▶ [TASK PROMPT] Write out the data below exactly, beginning with the first line and ending once the line that has "Nagu saabsan (407, 24)" is written.
** INFORMATION SUPPLIED follows **
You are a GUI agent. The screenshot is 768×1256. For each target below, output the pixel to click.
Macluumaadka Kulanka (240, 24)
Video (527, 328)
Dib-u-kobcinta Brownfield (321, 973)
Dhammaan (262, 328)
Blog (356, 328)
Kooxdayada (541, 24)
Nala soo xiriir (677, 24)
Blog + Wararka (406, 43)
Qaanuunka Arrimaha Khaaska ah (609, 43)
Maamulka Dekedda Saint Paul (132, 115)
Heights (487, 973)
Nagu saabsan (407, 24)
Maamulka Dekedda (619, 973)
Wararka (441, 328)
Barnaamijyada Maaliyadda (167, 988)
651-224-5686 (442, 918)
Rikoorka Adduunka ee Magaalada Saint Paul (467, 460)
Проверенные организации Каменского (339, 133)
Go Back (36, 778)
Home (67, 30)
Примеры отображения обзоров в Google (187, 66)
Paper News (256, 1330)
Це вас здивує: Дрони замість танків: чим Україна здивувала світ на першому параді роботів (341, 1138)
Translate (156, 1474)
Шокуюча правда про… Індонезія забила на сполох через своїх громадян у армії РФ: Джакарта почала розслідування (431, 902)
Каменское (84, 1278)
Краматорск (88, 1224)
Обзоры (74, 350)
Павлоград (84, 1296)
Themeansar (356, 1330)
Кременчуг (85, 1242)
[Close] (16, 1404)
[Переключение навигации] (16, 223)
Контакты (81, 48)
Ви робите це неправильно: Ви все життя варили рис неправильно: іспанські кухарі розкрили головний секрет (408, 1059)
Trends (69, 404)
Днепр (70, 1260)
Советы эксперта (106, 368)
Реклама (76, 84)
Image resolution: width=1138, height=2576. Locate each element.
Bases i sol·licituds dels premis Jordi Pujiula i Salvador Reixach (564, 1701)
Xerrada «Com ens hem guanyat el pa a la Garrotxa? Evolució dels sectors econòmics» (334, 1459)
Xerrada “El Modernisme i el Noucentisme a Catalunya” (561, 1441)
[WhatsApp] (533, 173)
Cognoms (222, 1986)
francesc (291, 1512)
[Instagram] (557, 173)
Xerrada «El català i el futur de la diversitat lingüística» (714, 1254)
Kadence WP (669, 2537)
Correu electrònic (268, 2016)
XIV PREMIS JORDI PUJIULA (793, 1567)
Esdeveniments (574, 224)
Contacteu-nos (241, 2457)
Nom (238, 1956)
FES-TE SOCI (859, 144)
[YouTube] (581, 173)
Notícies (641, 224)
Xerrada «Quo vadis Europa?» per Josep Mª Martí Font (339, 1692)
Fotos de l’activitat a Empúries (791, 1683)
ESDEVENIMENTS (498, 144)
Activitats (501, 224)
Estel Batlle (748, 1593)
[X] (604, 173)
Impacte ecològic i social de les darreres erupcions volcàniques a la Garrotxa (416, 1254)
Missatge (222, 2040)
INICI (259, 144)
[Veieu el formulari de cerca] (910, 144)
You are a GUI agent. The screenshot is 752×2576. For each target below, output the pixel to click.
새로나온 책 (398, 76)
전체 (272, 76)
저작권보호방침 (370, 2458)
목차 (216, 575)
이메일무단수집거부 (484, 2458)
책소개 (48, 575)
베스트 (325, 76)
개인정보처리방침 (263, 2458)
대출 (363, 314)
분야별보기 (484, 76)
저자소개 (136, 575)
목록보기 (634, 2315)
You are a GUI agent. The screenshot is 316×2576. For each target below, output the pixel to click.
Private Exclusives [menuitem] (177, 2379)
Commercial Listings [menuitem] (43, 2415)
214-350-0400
** End of INFORMATION SUPPLIED **
▶ [ANSWER AREA]
You are a GUI agent. The screenshot is 768×1256. For each target below, output the pixel to click.
Macluumaadka Kulanka (240, 24)
Video (527, 328)
Dib-u-kobcinta Brownfield (321, 973)
Dhammaan (262, 328)
Blog (356, 328)
Kooxdayada (541, 24)
Nala soo xiriir (677, 24)
Blog + Wararka (406, 43)
Qaanuunka Arrimaha Khaaska ah (609, 43)
Maamulka Dekedda Saint Paul (132, 115)
Heights (487, 973)
Nagu saabsan (407, 24)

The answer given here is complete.